What needs to be done: For this exercise, print all of the entries exactly as given.

(Stored data entries)
---

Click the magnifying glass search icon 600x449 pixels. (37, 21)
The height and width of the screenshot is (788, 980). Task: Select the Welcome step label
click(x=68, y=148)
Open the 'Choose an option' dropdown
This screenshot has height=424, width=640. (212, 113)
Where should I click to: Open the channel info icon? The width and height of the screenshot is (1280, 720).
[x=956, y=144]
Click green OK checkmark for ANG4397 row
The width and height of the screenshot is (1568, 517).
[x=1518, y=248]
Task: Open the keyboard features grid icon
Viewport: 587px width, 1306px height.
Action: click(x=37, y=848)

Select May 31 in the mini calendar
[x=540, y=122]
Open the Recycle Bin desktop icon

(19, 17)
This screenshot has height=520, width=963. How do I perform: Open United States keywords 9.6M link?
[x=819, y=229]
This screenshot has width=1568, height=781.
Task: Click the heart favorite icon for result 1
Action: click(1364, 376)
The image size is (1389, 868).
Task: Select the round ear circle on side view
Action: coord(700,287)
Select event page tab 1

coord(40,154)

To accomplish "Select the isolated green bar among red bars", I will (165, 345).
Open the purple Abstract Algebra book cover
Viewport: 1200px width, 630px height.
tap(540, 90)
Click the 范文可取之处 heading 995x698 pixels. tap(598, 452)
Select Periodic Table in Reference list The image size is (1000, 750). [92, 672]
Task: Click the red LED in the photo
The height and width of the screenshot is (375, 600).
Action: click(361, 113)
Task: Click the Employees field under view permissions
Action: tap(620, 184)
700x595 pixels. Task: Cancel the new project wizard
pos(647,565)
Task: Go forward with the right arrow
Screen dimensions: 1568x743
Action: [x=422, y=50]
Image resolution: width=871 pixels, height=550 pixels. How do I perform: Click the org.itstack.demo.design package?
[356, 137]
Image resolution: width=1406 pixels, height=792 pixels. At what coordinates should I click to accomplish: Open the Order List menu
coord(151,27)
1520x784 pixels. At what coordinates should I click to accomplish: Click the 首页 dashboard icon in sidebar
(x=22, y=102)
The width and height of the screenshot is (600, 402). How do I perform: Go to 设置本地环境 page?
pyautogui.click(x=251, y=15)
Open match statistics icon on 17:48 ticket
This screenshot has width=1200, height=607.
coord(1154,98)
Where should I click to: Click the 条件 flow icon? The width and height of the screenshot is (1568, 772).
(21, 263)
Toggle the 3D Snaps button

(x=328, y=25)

---

Your solution:
Click the magnifying glass search icon 600x449 pixels. (37, 21)
The height and width of the screenshot is (788, 980). Task: Select the Welcome step label
click(x=68, y=148)
Open the 'Choose an option' dropdown
This screenshot has height=424, width=640. (212, 113)
Where should I click to: Open the channel info icon? The width and height of the screenshot is (1280, 720).
[x=956, y=144]
Click green OK checkmark for ANG4397 row
The width and height of the screenshot is (1568, 517).
[x=1518, y=248]
Task: Open the keyboard features grid icon
Viewport: 587px width, 1306px height.
Action: click(x=37, y=848)

Select May 31 in the mini calendar
[x=540, y=122]
Open the Recycle Bin desktop icon

(19, 17)
This screenshot has height=520, width=963. How do I perform: Open United States keywords 9.6M link?
[x=819, y=229]
This screenshot has width=1568, height=781.
Task: Click the heart favorite icon for result 1
Action: click(1364, 376)
The image size is (1389, 868).
Task: Select the round ear circle on side view
Action: coord(700,287)
Select event page tab 1

coord(40,154)

To accomplish "Select the isolated green bar among red bars", I will (165, 345).
Open the purple Abstract Algebra book cover
Viewport: 1200px width, 630px height.
tap(540, 90)
Click the 范文可取之处 heading 995x698 pixels. tap(598, 452)
Select Periodic Table in Reference list The image size is (1000, 750). [92, 672]
Task: Click the red LED in the photo
The height and width of the screenshot is (375, 600).
Action: click(361, 113)
Task: Click the Employees field under view permissions
Action: tap(620, 184)
700x595 pixels. Task: Cancel the new project wizard
pos(647,565)
Task: Go forward with the right arrow
Screen dimensions: 1568x743
Action: [x=422, y=50]
Image resolution: width=871 pixels, height=550 pixels. How do I perform: Click the org.itstack.demo.design package?
[356, 137]
Image resolution: width=1406 pixels, height=792 pixels. At what coordinates should I click to accomplish: Open the Order List menu
coord(151,27)
1520x784 pixels. At what coordinates should I click to accomplish: Click the 首页 dashboard icon in sidebar
(x=22, y=102)
The width and height of the screenshot is (600, 402). How do I perform: Go to 设置本地环境 page?
pyautogui.click(x=251, y=15)
Open match statistics icon on 17:48 ticket
This screenshot has width=1200, height=607.
coord(1154,98)
Where should I click to: Click the 条件 flow icon? The width and height of the screenshot is (1568, 772).
(21, 263)
Toggle the 3D Snaps button

(x=328, y=25)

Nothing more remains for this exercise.